The Mysterious Tadpole had a budget which totaled about $15000. That was it for the year. So much for the glory. The budget was such that I had to do the entire film with help from only Bridget Thorne, who helped render the artwork and prepare it all for camera.
As a result, I got particularly close to this film. When it came time for the music, I had formed a lot of specific ideas. I’d thought about it a bit too much. This made the job for Ernest particularly difficult; I was going to be hard to please.
When the music arrived it sounded completely different from what I’d expected. This was in the days before synthesized music, so the only way I’d heard it played was on a piano. It was a complete surprise to hear those final tapes. The orchestration was not what I’d heard in my head, and I’m afraid my disappointment was obvious.
After spending a bit of time placing the music into the film with Paul Gagne, who was co-producing the film and editing it, I started to warm to the score. By the time I’d heard it in place and watched the film with its score two or three more times, I’d fallen in love with what Ernest had done. My ideas were so simple, and he had done something complex.
That was a lesson to learn. When you’re working with someone whose talent you respect, trust that person. So often when hearing music for my films or when hearing an actor reading the script, I’ve had a surprise jolt getting something completely unanticipated. I have to say 90% of the time I’ve immediately recognized it’s positive. That other 10% of the time it’s often just an attitude adjustment I’ve had to make.
That’s not to say that there aren’t those times when I know it doesn’t work as well as it might have, but that doesn’t happen too often if I’m working with people whose talent I respect.
– Continuing to look at a couple of Sesame Street spots Ernest Troost scored for me, my favorite, by far, is Crocodile Smiles. This was done in 1981. Edith Zornow was the producer of animation at Sesame Street, and I saw her as my guardian angel. (I’ve said that before.) She always seemed to show up just when things seemed bleakest. The first three spots I did for her included this film and it really sold me on Ernest’s work.

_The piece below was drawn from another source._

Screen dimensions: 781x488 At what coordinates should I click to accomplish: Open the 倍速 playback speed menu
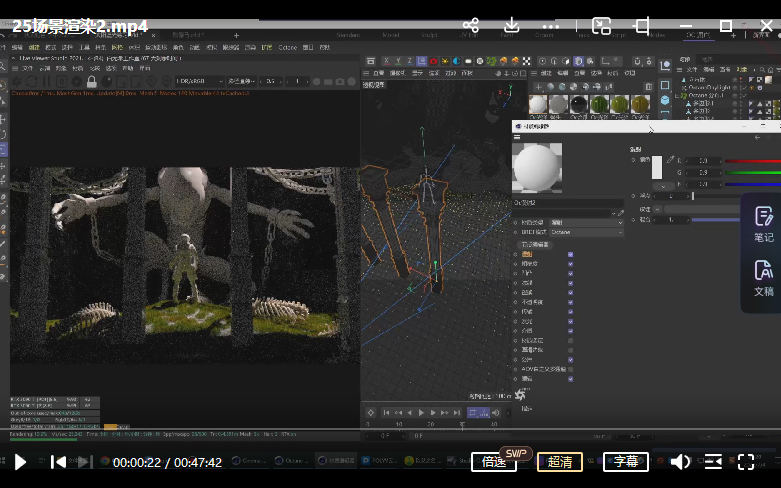tap(494, 461)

I wanted opera, and he gave me more – cartoon opera. It really feels like this group would be playing in some 30′s cartoon. Again, the budgets for Sesame Street was always low. These two films had about $5000 total for everything from script/board to completion.
This film is available on YouTube, but I don’t like the resolution of that copy, so I’ve put it up here as a QT movie.
The Stranger was done a couple of years later. This is from one of the last films we did for Edith Zornow. She died soon after of Parkinson’s Disease. Since my father was also suffering from the disease at the same time, I was comfortable with it, though she seemed obviously uncomfortable. It didn’t stop her from going on right to the end.